§ **Exercise**:
Write out the records starting at the line containing "Describe the element" and ending at the line containing "The width and", swapping "coordinate pair" for "pair of numbers" and changing nothing else. Leave the pictures out.

§ **Provided data**:
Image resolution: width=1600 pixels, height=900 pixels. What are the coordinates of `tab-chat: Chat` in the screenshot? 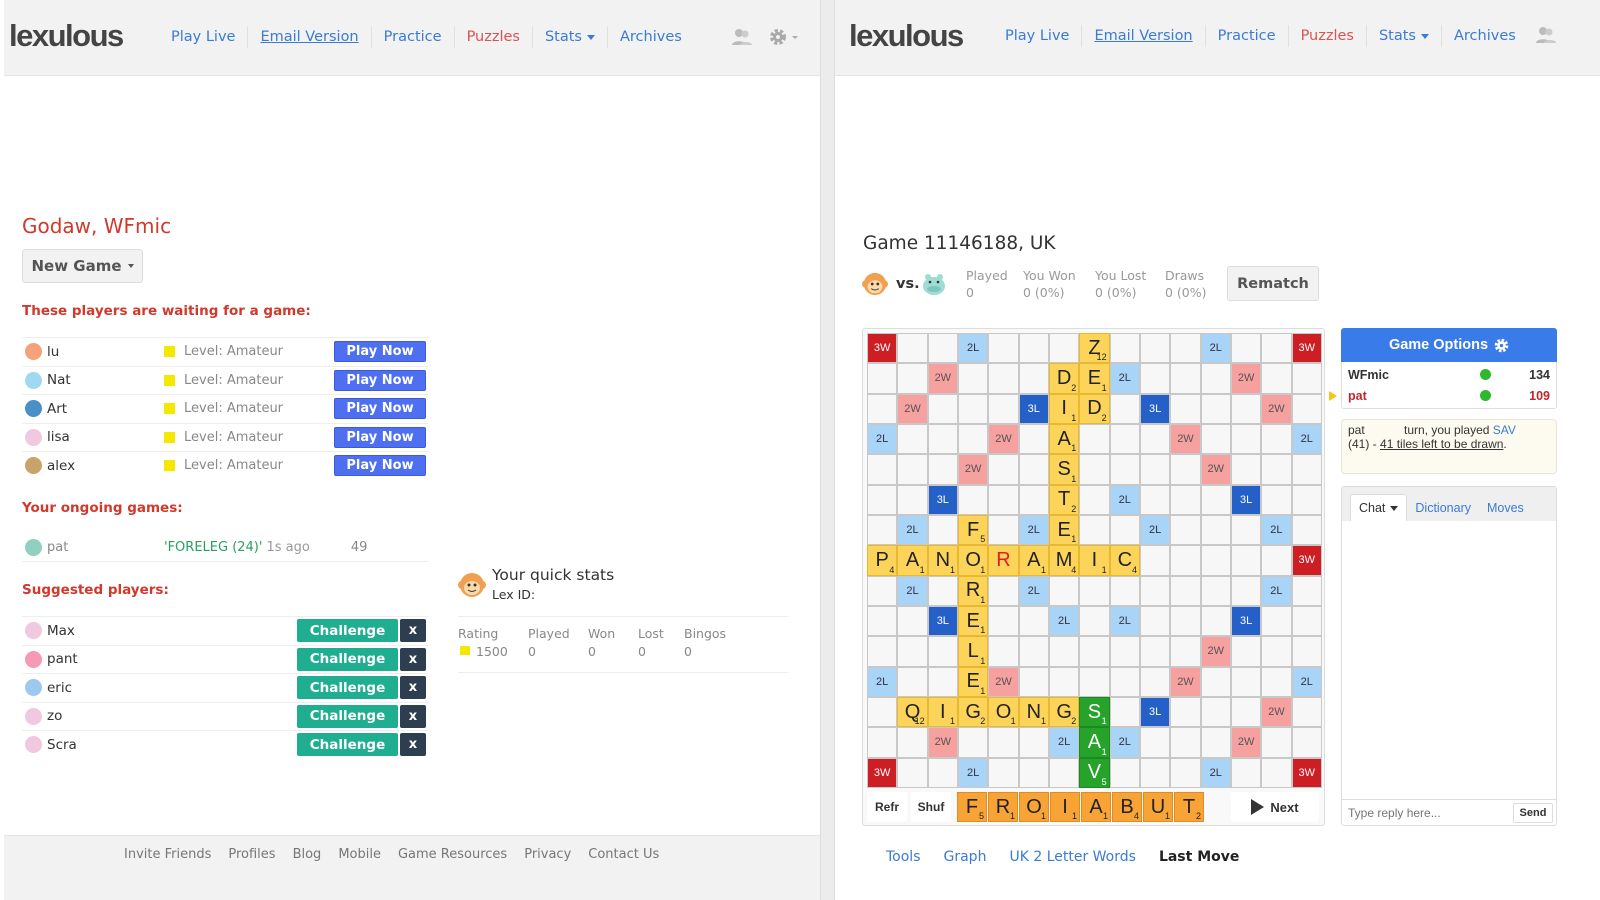 It's located at (1379, 508).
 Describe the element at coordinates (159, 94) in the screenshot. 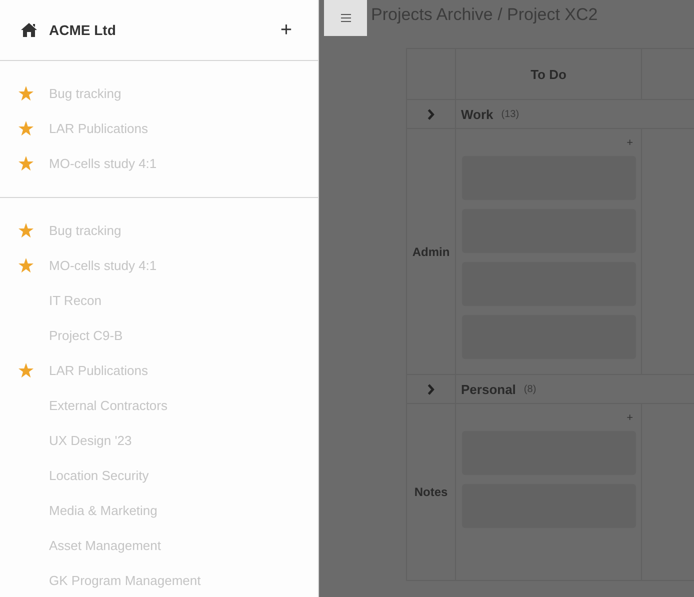

I see `favorite-project-item: Bug tracking` at that location.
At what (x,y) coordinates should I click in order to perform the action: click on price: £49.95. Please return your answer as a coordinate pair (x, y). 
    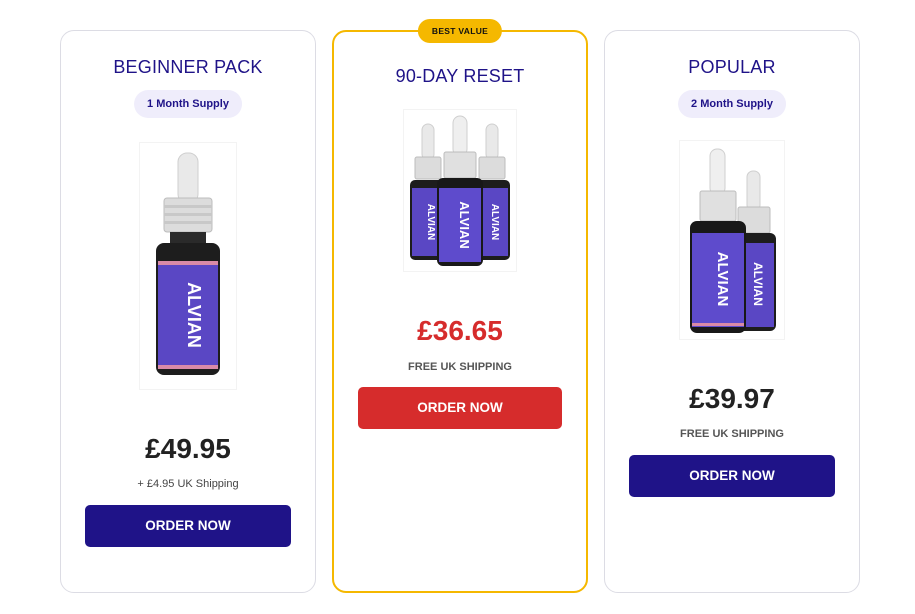
    Looking at the image, I should click on (188, 448).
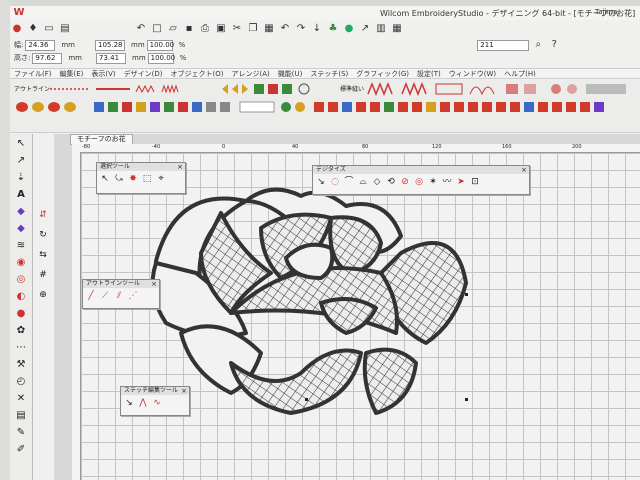 The width and height of the screenshot is (640, 480). I want to click on blanket-stitch-icon: ⋰, so click(133, 296).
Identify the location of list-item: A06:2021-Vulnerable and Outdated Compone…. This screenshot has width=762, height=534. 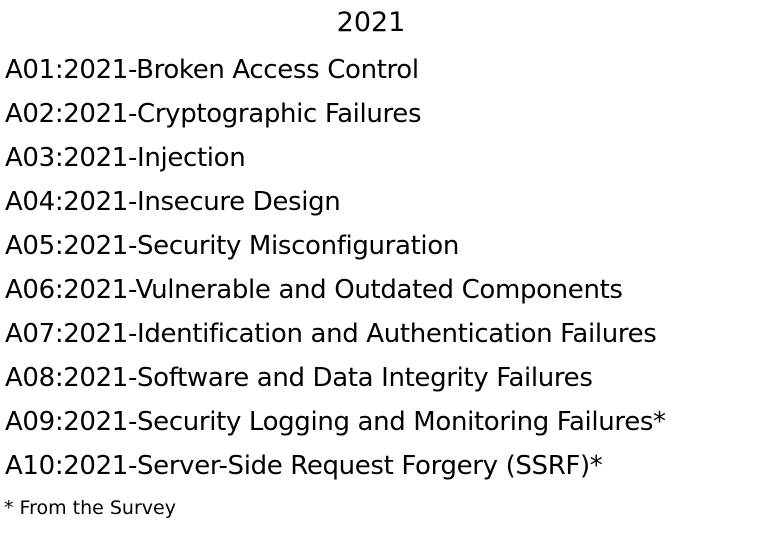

§ **Response box**:
 Describe the element at coordinates (159, 94) in the screenshot. 

I see `favorite-project-item: Bug tracking` at that location.
At what (x,y) coordinates should I click in order to perform the action: click on price: £49.95. Please return your answer as a pair of numbers (x, y). 
    Looking at the image, I should click on (188, 448).
 The width and height of the screenshot is (640, 480). I want to click on blanket-stitch-icon: ⋰, so click(133, 296).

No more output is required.